Aging in place: Seniors remodel to meet changing needs and remain in their homes
November 16, 2014
And it worked out well. The three women found a cozy home in Mt. Lebanon, the front door flanked by griffins. But steep, twisty staircases make the house a hard place to grow old. So the women are moving on.
They are doing so with unusual forethought, two renovating a condominium in Sarasota, Fla.: choosing levers instead of door knobs, push-button lights rather than switches, lower countertops, less slippery tiles, wheelchair-accessible showers, wider-than-usual doorways, grab bars that don’t look like grab bars and installing a Toto toilet (one that Ms. Machinist, 67, made sure “doesn’t look like an old person’s toilet”). The third is hoping to stay in Pittsburgh, searching for another co-householding arrangement.
Their experimentation is part of a growing trend across the United States: seniors increasingly opting to “age in place” rather than move into a full-service retirement community.

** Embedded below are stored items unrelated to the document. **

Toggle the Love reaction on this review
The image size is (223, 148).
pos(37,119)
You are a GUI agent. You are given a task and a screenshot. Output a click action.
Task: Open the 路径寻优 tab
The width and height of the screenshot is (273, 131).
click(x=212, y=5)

“Older folks are doing everything they can to stay in their houses,” said Carnegie Mellon University professor Stefani Danes, who has researched residential environments for the elderly.

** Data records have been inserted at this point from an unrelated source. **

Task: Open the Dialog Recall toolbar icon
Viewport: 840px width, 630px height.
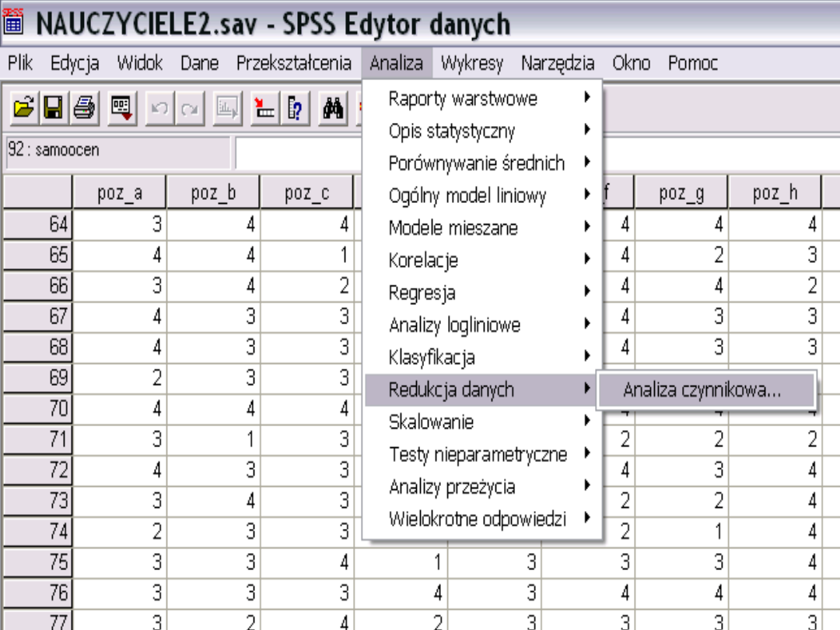Action: [122, 107]
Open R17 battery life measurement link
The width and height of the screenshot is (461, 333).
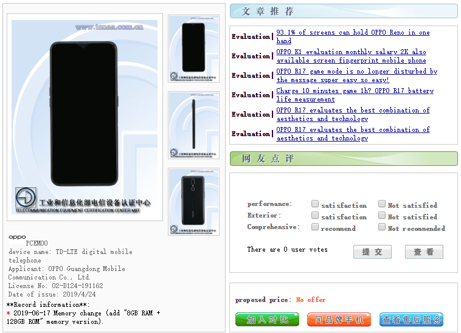[355, 95]
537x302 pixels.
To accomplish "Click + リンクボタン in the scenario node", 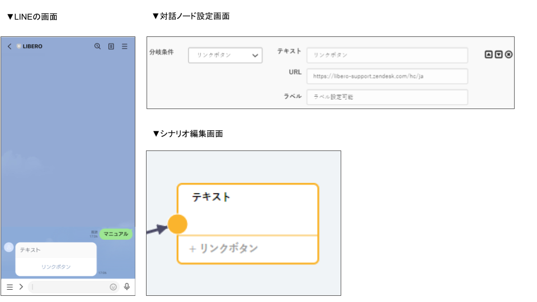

In Pittsburgh, this takes a variety of forms: elderly couples and individuals finding ways to stay in neighborhoods across the city by renovating their homes, moving to one-story condominiums and often subscribing to aging services networks.
Longwood at Home, which claims to be one of only 17 “continuing care communities without walls” in the U.S., currently serves roughly 270 people in Allegheny, Beaver, Butler, Washington and Westmoreland counties.

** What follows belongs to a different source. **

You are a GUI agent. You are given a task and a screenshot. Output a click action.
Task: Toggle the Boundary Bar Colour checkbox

The program, run under the umbrella of Presbyterian SeniorCare, aims to “make aging easier,” providing members with the same services they would receive at a typical residential retirement community — just at home. The monthly fee ranges from $300 to $625, and the service is founded on relationships between so-called “care coordinators” and clients. These care coordinators do not serve a “mother hen” role but check in depending on members’ needs, said Grace Smith, a retirement living specialist with the program.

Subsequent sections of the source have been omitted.